I did a silly little video on my recent post on my art blog along with an update on my progress with the projects. I'll leave you the link below in case you want to come and see it and hear my voice. I know that you probably aren't able to spend time doing the projects right now because of your extenuating circumstances (family must come first), but I still consider you an important member of our group whether you can do them or not. You have been a source of encouragement to me and are such a delightful person. I find it a privilege to be your blogging friend. Luv ya.

http://artisticcreationswithtrudy.blogspot.com/2010/09/artistic-mother-video.html

Jennifer said...

I don't know anyone else dealing with this who I could put you in touch with. But I really so wish that I did. I cannot imagine the heartbreak. That is a hard burden for any mama to have, and I so hope that you find someone who can help you and your little guy to recover.

Jen @ By Jen ❤️ said...

I wish I could help but I'm glad to see you found Lauri. Hopefully good things will come from the new connection. Take care.

Marelize said...

My heart goes out to you and your family Mandy.

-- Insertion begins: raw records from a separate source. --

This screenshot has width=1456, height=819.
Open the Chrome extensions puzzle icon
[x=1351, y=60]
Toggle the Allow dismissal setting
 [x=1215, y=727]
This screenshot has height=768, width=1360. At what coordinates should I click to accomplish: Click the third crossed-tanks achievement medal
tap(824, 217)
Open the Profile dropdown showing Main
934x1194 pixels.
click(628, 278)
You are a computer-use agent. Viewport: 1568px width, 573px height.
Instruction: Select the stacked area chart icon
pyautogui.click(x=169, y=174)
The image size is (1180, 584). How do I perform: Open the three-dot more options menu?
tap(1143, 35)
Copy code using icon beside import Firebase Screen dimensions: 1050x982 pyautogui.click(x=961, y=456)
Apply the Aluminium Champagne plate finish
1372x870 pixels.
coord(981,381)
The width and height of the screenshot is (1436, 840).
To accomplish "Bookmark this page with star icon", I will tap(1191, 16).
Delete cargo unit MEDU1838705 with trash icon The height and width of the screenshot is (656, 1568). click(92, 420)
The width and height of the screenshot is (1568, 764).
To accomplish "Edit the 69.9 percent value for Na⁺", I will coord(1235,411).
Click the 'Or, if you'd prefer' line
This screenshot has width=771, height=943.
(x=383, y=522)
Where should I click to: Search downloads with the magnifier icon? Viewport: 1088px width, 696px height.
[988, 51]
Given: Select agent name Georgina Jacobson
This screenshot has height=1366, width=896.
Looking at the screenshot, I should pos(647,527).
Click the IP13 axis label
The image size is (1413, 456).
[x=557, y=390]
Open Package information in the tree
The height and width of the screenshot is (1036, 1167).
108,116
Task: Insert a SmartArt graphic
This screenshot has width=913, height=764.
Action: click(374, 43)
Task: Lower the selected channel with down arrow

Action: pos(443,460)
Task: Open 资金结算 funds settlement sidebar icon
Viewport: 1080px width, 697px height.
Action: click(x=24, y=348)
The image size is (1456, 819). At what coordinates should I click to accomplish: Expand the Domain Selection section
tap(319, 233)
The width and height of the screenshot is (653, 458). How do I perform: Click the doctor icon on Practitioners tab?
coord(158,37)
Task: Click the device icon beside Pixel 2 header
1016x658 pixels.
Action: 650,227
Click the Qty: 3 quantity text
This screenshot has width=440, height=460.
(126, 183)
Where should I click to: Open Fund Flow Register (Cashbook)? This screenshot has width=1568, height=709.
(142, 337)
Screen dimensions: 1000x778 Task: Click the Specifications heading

I hope help will come to you soon in some way or another.
Thinking of you.
Loads of hugs.
M xox

Anonymous said...

Hello! Hey Thanks for stopping by my blog!!! I love comments! I hope you come back more often!!!

BTW...praying for you!

Lorraine said...

just wanted to pass on some online hugs and positive vibes for you and your son..what an awful thing to cope with and I am hoping that you find someone to help you with this who is in the same situation

Kristin said...

Just checking up - I am so excited to see so much activity here - hope you got the chance to speak with Lauri and that you can bring each other some peace :) xoxox

Cindi aka Ericksoc said...

Mandy - I wish I knew how to help. He's lucky to have you. Though I'm familiar with this particular illness, my daughter was ill and in the hospital for some time last year, (and has since recovered), so I know how heartwreching it is to watch your child suffer. You'll be in my prayers, and thanks for stopping by my blog.

Cindi aka Ericksoc said...

Sorry - I meant to say I'm not familiar with this illness.

Kristi Wodek said...

Mandy,

I do not know of anyone with this illness, but as a mother myself, I feel your pain to get the message out there to try anything. Have you considered at FaceBook account? It might be an option to open, link the video and a call for help. I could then post on my FaceBook and slowly but surely you might make some headway. I have more contacts on Facebook than I do on my blog. Just a thought. My thoughts and prayers for your entire family. Hugs!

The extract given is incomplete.